Aristotle saw emotions as an integral part
of life. Emotions were distinguished from
one another based on the person's belief.
For instance, he defined fear as "a pain or
disturbance due to a mental picture of some
destructive or painful evil in the future,"
whereas anger was defined as "an impulse,
accompanied by pain, to a conspicuous revenge
for a conspicuous slight directed without
justification towards what concerns oneself
or towards what concerns one's friends."
Jean-Paul
Sartre (1905-1980) |
Sartre
is, without doubt, one of the major exponents
of Existentialism, whose basic thesis is that
man's existence precedes his essence. That
is, "there is no human nature (...) Man is
nothing else but that which he makes of himself."
Sartre's major work was Being and Nothingness
(1943), although his philosophy is probably
best elaborated in his literary works, such
as The Wall, The Nausea,
and the three-volume The Roads to Freedom.
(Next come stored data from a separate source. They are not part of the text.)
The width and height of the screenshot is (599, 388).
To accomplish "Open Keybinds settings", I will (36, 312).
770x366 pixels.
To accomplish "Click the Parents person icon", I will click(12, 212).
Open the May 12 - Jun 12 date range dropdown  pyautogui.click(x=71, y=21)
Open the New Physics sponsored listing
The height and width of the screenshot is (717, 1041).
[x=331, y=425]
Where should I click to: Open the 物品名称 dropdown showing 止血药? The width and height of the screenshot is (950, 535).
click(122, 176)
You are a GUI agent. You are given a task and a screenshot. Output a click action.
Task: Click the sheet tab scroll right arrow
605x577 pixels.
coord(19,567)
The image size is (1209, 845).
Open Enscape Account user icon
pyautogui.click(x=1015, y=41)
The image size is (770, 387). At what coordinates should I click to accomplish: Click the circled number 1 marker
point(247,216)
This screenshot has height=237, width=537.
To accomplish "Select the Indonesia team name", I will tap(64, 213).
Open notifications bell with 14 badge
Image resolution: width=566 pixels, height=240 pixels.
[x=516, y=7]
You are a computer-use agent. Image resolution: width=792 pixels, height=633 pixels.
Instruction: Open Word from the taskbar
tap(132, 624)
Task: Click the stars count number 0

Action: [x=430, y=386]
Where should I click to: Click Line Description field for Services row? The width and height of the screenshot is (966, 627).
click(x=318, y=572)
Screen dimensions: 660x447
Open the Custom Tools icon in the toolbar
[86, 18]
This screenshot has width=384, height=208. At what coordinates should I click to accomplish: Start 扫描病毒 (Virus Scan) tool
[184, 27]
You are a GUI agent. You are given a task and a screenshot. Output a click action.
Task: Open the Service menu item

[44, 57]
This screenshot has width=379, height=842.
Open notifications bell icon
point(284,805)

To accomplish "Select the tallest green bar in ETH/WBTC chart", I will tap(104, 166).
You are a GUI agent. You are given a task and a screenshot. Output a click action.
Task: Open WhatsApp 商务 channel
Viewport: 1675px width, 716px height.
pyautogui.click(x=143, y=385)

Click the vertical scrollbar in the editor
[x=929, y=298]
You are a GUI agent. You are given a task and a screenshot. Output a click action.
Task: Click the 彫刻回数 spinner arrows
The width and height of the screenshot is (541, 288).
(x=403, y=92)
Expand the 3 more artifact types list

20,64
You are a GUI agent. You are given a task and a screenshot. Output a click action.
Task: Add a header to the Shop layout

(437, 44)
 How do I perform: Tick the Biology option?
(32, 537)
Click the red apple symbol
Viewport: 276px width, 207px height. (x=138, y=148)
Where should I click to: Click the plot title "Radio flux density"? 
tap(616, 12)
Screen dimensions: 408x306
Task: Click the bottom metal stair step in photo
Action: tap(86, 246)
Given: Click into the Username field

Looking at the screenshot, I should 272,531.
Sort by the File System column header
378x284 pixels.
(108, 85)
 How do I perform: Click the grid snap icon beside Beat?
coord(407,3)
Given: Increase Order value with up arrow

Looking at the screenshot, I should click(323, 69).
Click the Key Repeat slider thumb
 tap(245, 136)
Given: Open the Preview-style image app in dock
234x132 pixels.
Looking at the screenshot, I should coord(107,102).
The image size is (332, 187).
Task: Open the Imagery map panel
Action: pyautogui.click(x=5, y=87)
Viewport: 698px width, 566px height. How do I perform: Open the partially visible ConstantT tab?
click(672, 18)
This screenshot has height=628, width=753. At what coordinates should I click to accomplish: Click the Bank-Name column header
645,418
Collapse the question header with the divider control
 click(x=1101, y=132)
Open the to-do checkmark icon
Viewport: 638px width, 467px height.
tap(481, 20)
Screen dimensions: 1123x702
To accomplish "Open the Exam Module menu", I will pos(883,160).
(Sartre was awarded the Nobel Prize in Literature
in 1964, which he declined to accept, explaining
that it would otherwise compromise his integrity
as a writer.)
In his Outline, Sartre criticized
psychological theories of emotion in their
attempt to describe the essence by the mere
accumulation of facts. The alternative, he
proposed, is a phenomenological theory, that
addresses the signification of emotions, which,
in his view, are an attempt to magically transform
the world by acting on ourselves. For example,
"the true meaning of fear (...) is a consciousness
which, through magical behavior, aims at denying
an object of the external world, and which
will go as far as to annihilate itself in
order to annihilate the object with it."